I believe that there are at least 2 features that are part of the upcoming Nucleon milestone on the Roadmap that will help the situation…incentivize exceptional voting and NNS known and named neurons. Hopefully what will happen (there are several forum discussions) is that incentives will be offered that attract many credible and reliable reviewers for each proposal topic and the known/public neuron registration allows them to signal which proposal topics they commit to reviewing. Then the NNS dApp displays a list of all reviewers who specialize in each topic instead of listing all known neurons. This would give people the ability to know who can be followed on each topic.
These changes alone do not solve the problem fully because it doesn’t provide any motivation for people to choose a Followee other than DFINITY, but DFINITY does listen to these reviewers and take their opinions into account before casting their own vote. It won’t be perfect at first, but it’s a start and enables neuron owners to start recognizing names that are committed to specializing on specific topics. There are actually a lot of people who would be willing to perform this work, but the governance framework needs a lot of change to properly align incentives. It would be awesome to create opportunities for developers working on projects on the IC to earn supplemental income for performing work that directly helps protect and decentralize the network.
Thank you for your patient reply. However, I have a small question. For instance, if we want to use incentives to drive this initiative, such as when I say “verified,” how can we determine whether I have actually completed this verification? This is crucial for ensuring the fair distribution of incentives.

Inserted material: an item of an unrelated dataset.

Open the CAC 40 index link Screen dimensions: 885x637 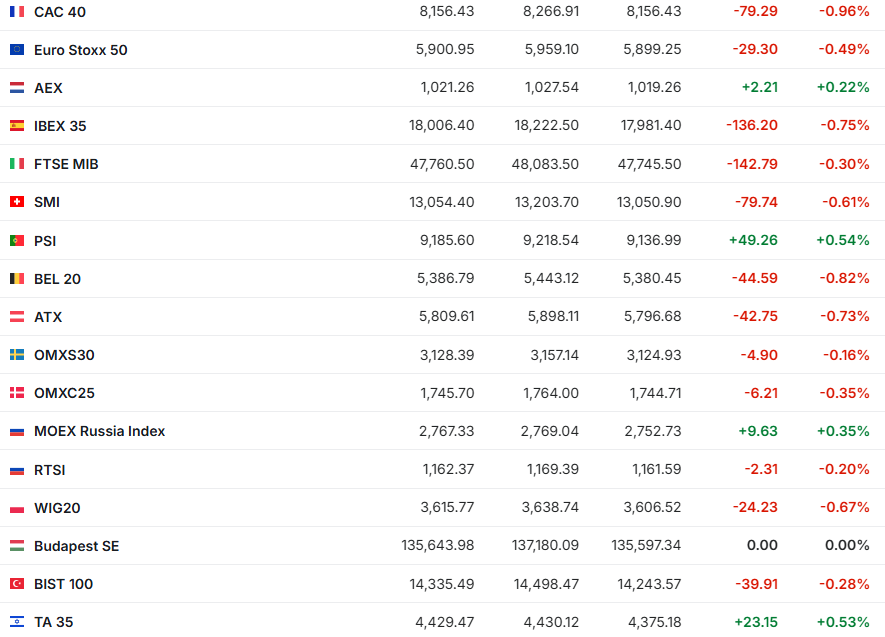tap(60, 12)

In the current work process, a reviewer is required to write a review and post it on the forum in the same thread where the proposer announces the proposal. This includes showing evidence of their build (screen capture) as well as a description of their observations and opinion of the proposal. That enables others who are skilled in the art to evaluate if a reviewer is credible or not and ask questions. The reviewer then has to defend their review. I think there is a role for auditors here as well. Basically, people who are incentivized to hold reviewers accountable and keep their reviews honest. There is actually a lot of peer pressure to that effect already if you look at the banter you see between various reviewers and others in the community, but formally with the current grant program DFINITY actually acts as an auditor. They require all reviewers to post links to their reviews in a spreadsheet so once a month someone from DFINITY can go verify that the work was actually performed. All of this can be improved, of course, and I expect it to be improved over time.
It sounds quite rigorous, but I’m concerned that it might become ambiguous in practice. Perhaps we also need to standardize this process. Additionally, it seems somewhat cumbersome and tedious, even though there are incentives involved.
@wpb Through our discussion, I have reflected on my idea, and its ultimate goal can be summarized as automating the review process through a smart contract (canister). When a developer proposes an update to a piece of software, they need to pay a certain amount of tokens (similar to the incentives we mentioned) to what we call the builder canister. Other users can then view the execution results of the canister. The builder canister (or developers of the builder canister) receives the incentive, the developer gains trust, and the users achieve a sense of security.
This also somewhat resembles the DecideAI verifier, which assigns a “unique person” label to an account. Here, the builder canister verifies the software, and similarly, it could attach a small “built by canister” label to the software.